The reason the South fought the American Civil War has been contested ever since the Confederacy surrendered in 1865. An odd turn of events, considering that when 11 Southern states seceded from the Union at the war’s outset, they were very clear about why they were doing it.
In declaration after declaration, Confederate states explicitly said that they had seceded in order to preserve slavery.
South Carolina, the first to secede, cited “an increasing hostility on the part of the non-slaveholding States to the institution of slavery” in its declaration of secession. Mississippi’s declaration argued “There was no choice left us but submission to the mandates of abolition, or a dissolution of the Union.”
It was only after the war that many former Confederates changed course, creating an alternative narrative that historians refer to as the “Lost Cause.”
“It began right at the end of the Civil War as Southerners tried to explain their own defeat to themselves,” says David W. Blight, an American history professor at Yale and author of Race and Reunion: The Civil War in American Memory. Writers, journalists, and former soldiers began “to fashion this series of ideas, one of which was their belief that they were never truly defeated on the battlefield; that they were only overwhelmed.”
They also argued, in direct contradiction to their secession statements, that the war was never about slavery.
Lost Causers argued “they had only fought for state sovereignty, states’ rights, national independence,” Blight says. “They also fashioned a set of ideas and arguments that they were fighting to hold back the massive industrialization of America, they were trying to preserve rural agrarian civilization.”

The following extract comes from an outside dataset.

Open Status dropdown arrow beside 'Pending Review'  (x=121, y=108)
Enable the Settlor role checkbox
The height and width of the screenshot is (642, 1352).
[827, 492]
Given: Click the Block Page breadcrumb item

In addition, they gave the cause a hero. When Robert E. Lee died five years after the war ended, many of his former officers “created a kind of a Lee legend and a Lee cult,” he says. It promoted the “idea that Robert E. Lee was the ultimate Christian soldier,” who fought to preserve his home state rather than the institution of slavery—which is false.
“Make no mistake, Lee fought for the Confederacy, and he knew that the Confederacy existed to preserve slavery—there is no question about that,” Blight says.

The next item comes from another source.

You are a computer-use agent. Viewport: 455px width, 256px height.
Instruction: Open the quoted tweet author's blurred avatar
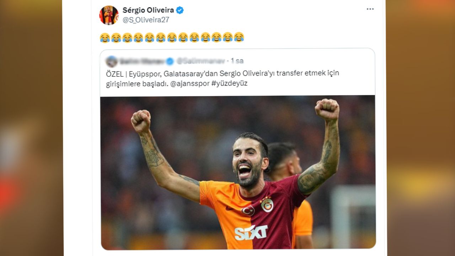(112, 61)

To further bolster their hero, the Lost Causers also gave Lee a villain: Former Confederate General James Longstreet, who was already a “scalawag” for joining the northern Republican party and deploying black and white officers to defend New Orleans against the militant White League during Reconstruction. According to this new hero-villain narrative, Lee had lost the Battle of Gettysburg because Longstreet betrayed him. (Blight says this “does not hold up historically”).
Over time, the narrative morphed as more people—including former President of the Confederate States of America Jefferson Davis—wrote about and memorialized the war.
“By the 1890s, the Lost Cause arguments had become really a racial ideology, they had become a set of arguments for white supremacy,” he says. The idea that slavery had been a gentle institution that benefitted both masters and slaves, and that freedmen could not handle their emancipation, was a foundation upon which Jim Crow laws were built.
And as the South began to beat back Reconstruction policies with these Jim Crow laws, the narrative actually stopped being about loss.
It became “a victory narrative,” Blight says. “And the victory they’re telling is the victory over Reconstruction: That they had defeated the North’s effort to reconstruct the South, that they had defeated black rights and black suffrage.”
Confederate veterans and Southern organizations worked to make sure that school textbooks portrayed the Confederacy’s goal as righteous and Lee as a noble hero, effectively changing the way that the war and its causes were understood. This strategy worked so well that it influences education today. In recent years, Texas has adopted school textbooks and lesson plans that incorrectly teach students that slavery was not a major cause of the war.
“It’s endlessly necessary in this country to keep explaining the Civil War,” Blight says. “There’s a great distance between public memory and the scholarly history that historians write. And we just have to keep trying to make that distance shorter.”